The Congressional Budget Office has published corrections to controversial Social Security income replacement rate data published in December 2015.
In the numbers first published in CBO’s 2015 Long-Term Projections for Social Security, the nonpartisan agency, which provides budget and economic research for Congress, reported that the average replacement rate for retirees born in the 1940s was 60%.
But the corrected number, which CBO said resulted from “questions raised by outside analysts,” is 43%, a “substantially” lower replacement rate, wrote Keith Hall, CBO’s director, in a blog post announcing the correction.
The question of how much income Social Security replaces for retirees is vital to assessing the country’s comprehensive retirement readiness.
The CBO estimates replacement rates by averaging annual earnings for the five years prior to age 62.
A lower replacement rate from Social Security of course means Americans will be required to supplement more retirement income from private-sector workplace savings plans or pensions.
And a higher replacement rate gives political fodder to stakeholders that argue Social Security’s benefits are too generous.

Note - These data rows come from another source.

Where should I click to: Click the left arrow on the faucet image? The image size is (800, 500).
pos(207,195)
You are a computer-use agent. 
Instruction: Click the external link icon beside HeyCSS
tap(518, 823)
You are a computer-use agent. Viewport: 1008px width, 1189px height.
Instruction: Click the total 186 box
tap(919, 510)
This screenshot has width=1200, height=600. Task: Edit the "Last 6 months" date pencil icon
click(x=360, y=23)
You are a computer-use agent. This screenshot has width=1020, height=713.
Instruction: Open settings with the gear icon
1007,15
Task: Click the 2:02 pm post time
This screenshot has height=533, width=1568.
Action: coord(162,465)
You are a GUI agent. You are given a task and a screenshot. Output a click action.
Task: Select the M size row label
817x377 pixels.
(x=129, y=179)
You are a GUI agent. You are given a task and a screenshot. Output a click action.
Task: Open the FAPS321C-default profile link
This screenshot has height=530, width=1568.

In an opinion piece published before the CBO released its downward replacement rate adjustments, Alicia Munnell, director of Boston College’s Center for Retirement Research, was critical of CBO’s original assessment, which she noted deviated substantially from the Social Security Administration’s own estimates of income replacement rates.
“Putting out such a high number without any effort to reconcile it with historical data is irresponsible,” wrote Munnell.
Between 2005 and 2013, the difference between SSA and CBO replacement rates was relatively stable, notes Munnell. “The bottom line is that the two agencies were telling the same story,” she wrote.